▶ Problem details
Please convert the stretch of records from the line that contains "Find the location" through the line that contains "long-tail-upper is located" into a two-column CSV with columns named instruction and answer, one row per record, each value in a single quoted field with line breaks replaced by spaces. Leave the pictures out of the CSV.

▶ Records for the task
+ + + +
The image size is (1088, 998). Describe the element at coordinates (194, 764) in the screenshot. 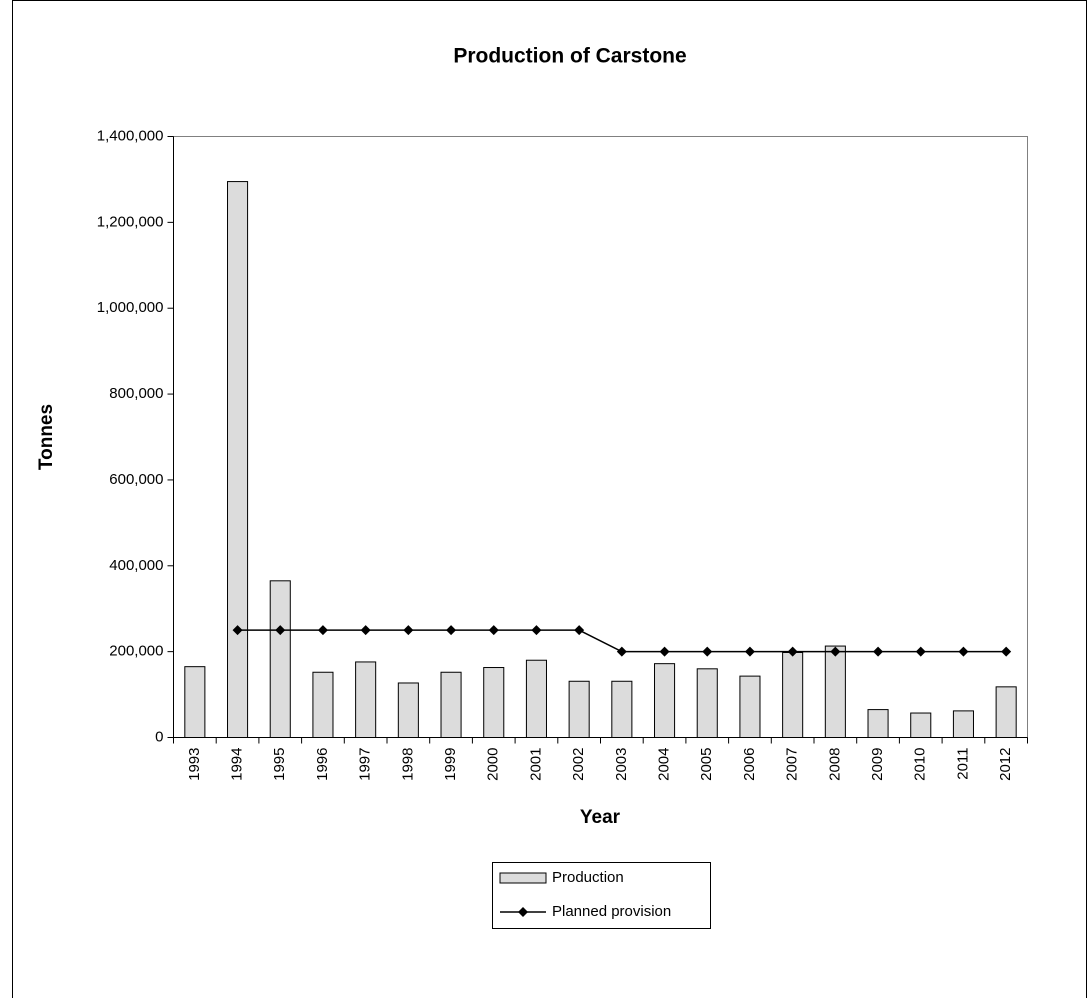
+ + + +
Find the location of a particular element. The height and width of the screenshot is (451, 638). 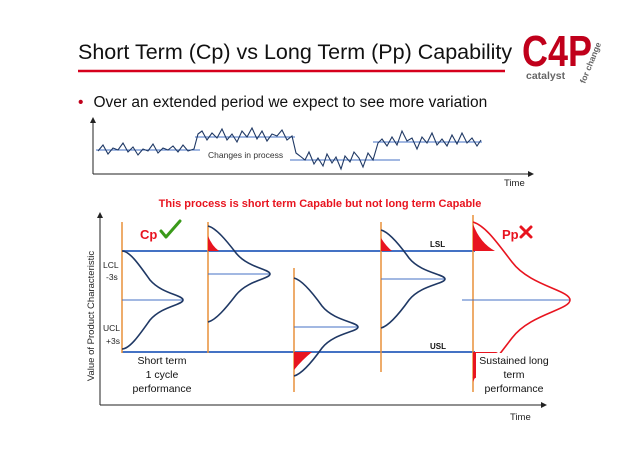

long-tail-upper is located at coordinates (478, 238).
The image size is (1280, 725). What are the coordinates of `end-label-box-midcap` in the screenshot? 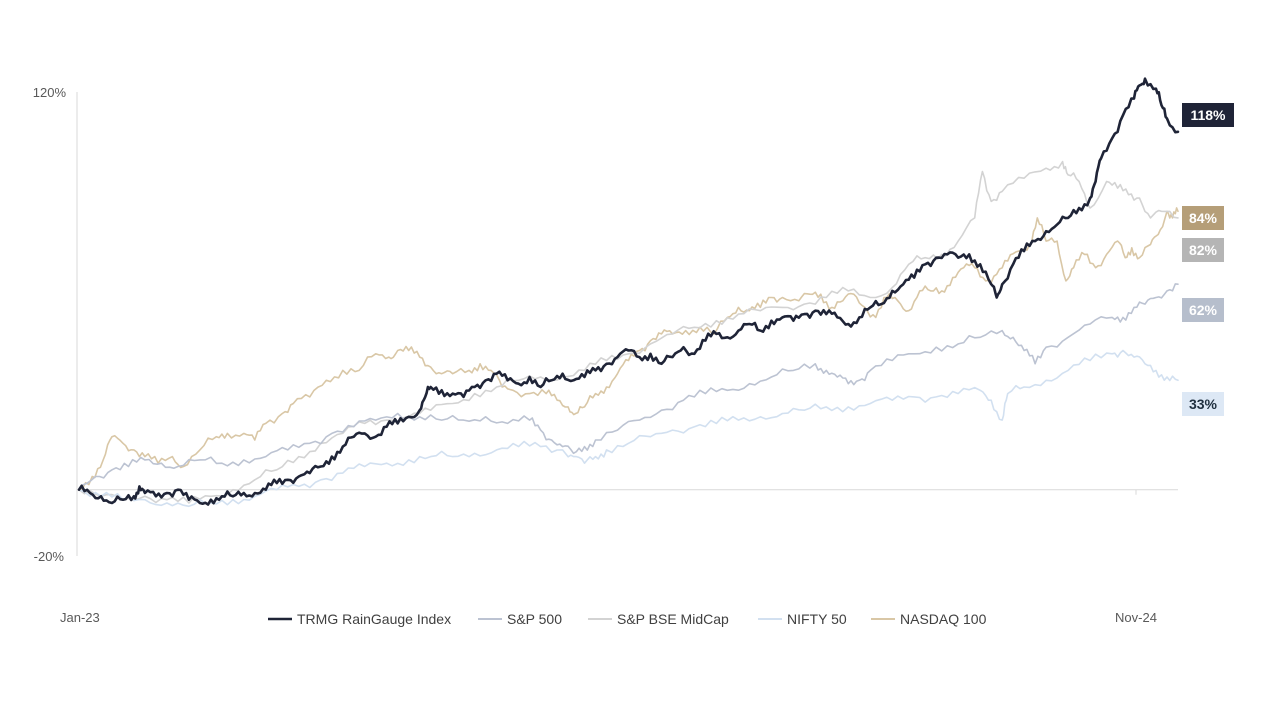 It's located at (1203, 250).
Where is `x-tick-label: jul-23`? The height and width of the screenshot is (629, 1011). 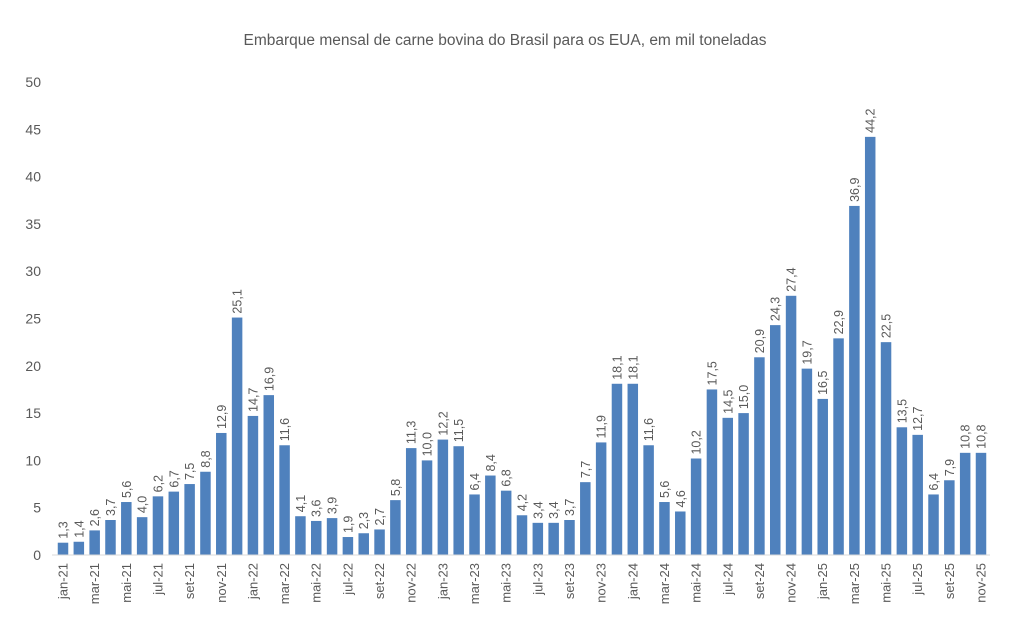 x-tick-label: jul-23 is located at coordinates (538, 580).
+ + + +
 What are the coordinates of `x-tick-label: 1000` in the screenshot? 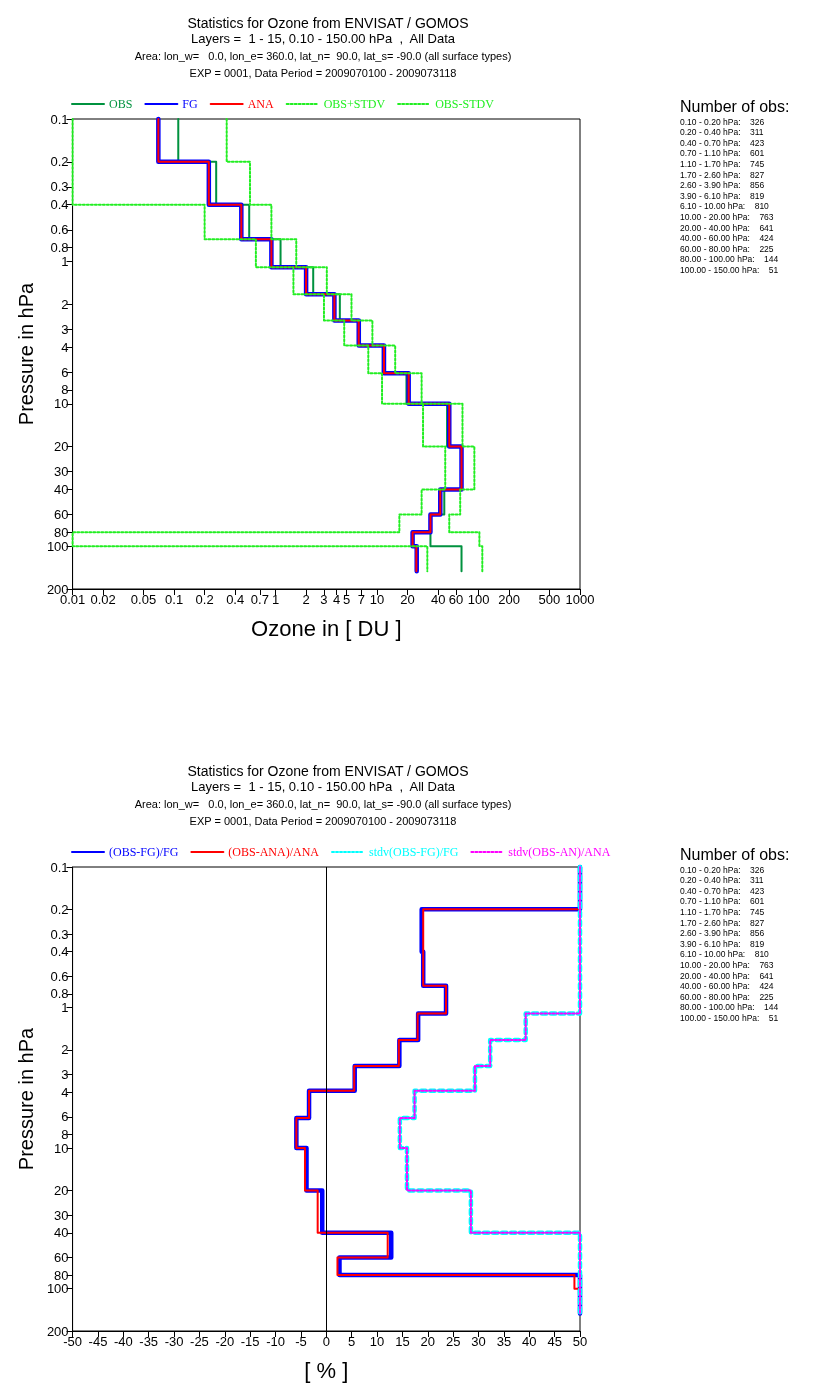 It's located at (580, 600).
+ + + +
▶ Solution for this problem
instruction,answer
"Find the location of a particular element. The height and width of the screenshot is (451, 638).","long-tail-upper is located at coordinates (478, 238)."